The third trimester is often called the “home stretch” of pregnancy. Which is a very accurate name when it comes to yoga because this is the trimester that stretching consumes yoga practice. The body has grown substantially over the past several months and some key areas such as the lower back and hips are taking a lot of pressure from that extra weight. Stretching the hips and back can help ease the pain caused by the extra weight and the almost full term sized baby. It also can allow for a smoother delivery.

Prenatal yoga is crucial in combating the aches and pains of pregnancy. Even if yoga was not done before pregnancy, it should at least be incorporated every few days into the daily routine to stretch out the body.
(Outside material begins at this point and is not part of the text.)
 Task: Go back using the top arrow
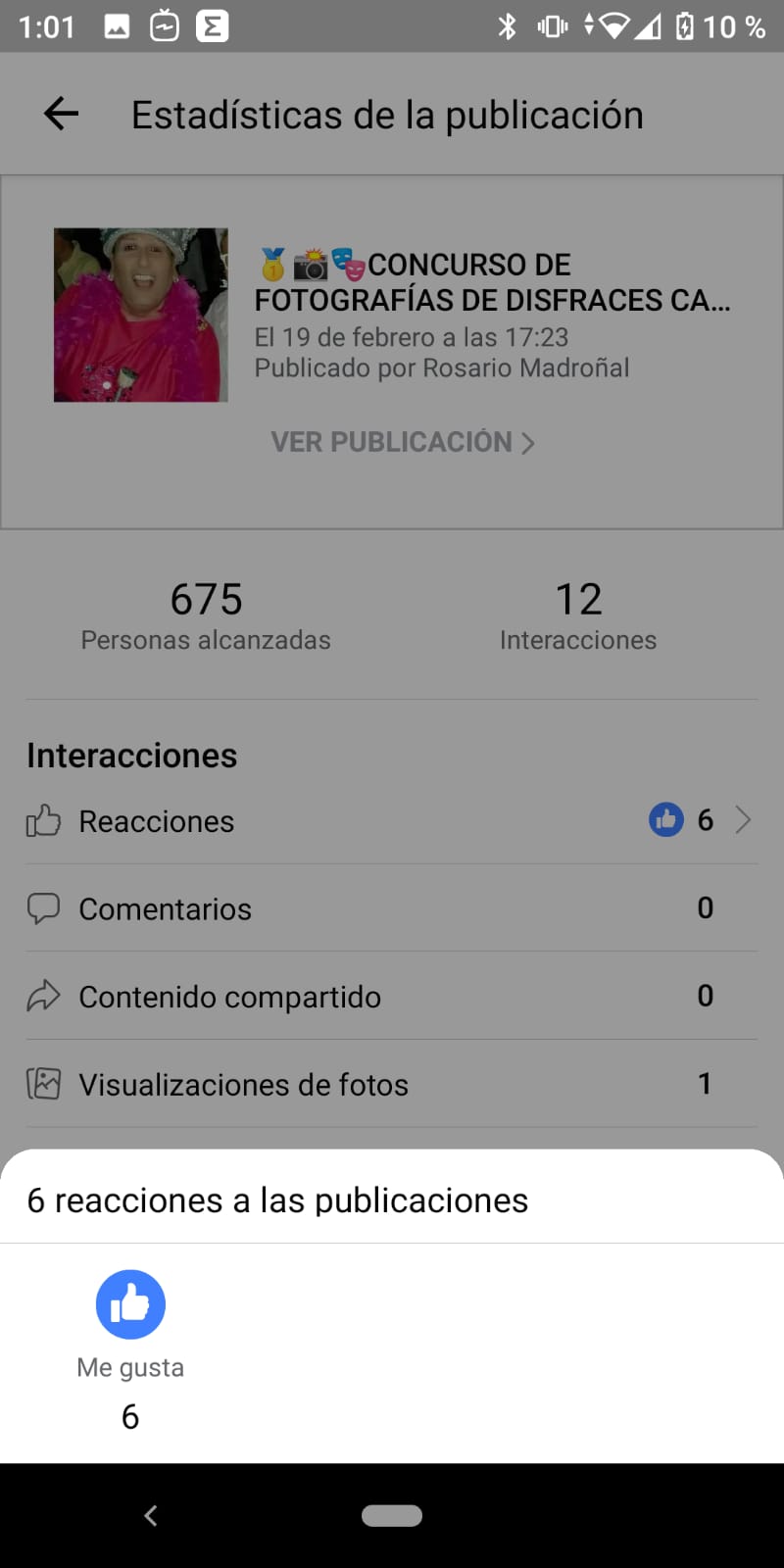tap(61, 115)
Growing a human is hard on the mind and body which makes yoga a wonderful addition to prenatal care.

Leggings With Spandex Provide Great Range Of Motion

Leggings

are made from fabrics that includes lycra (spandex), nylon, cotton or polyester and can also add a mix of wool, silk and other fabrics. In the early 1990’s they were in competition with jeans and died down until just lately %u2013 they’re worn like yoga trousers.

Yoga leggings

Now, are also referred to as yoga leggings and hold no real definition. They’re much like an alternate for yoga trousers holding quite similar characteristics such as design, styles, comfort as well as shade. They’re worn with baby doll tops, under mini skirts, with oversized jumpers as well as in a number of other ways.

Sports leggings

Are used for several purposes and therefore are sometimes worn during sports and other physical actions. Under sporting uniforms for running, jogging, Pilates, yoga sessions, and they’re mostly employed. In sports, like football with shin guards and football socks and even under cheerleading uniforms.

Leggings are back

Since their comeback there’s been an uncertainty regarding how in case you wear leggings? Are slacks or? If you does that just apply when you’re not wearing black leggings or cover your bottom? Can you also wear pumps with them as if you’ll with yoga trousers? How about colours as well as layouts? Jennings are a legging which is comparable to jeans (stretch Demin) which you can use as an alternative for normal jeans. Should you be needing to add some style to your appearance, you are able to go to get some of mixed-pattern design of leggings. Wearing black legging with a long jacket plus some heels is one of the very modern fads. Can be combined and matched with just about anything and is broadly accepted and used by many from individuals as if you and me to models on the runaway. What’s caused confusion is layouts, the colours and materials which can be coming about is because of the tendency of yoga trousers. Whether a great or bad thing, now anything goes. If you are looking for affordable comfort style as well as flexibility good quality wear for $20 or less, check 90 Degree by Reflex out.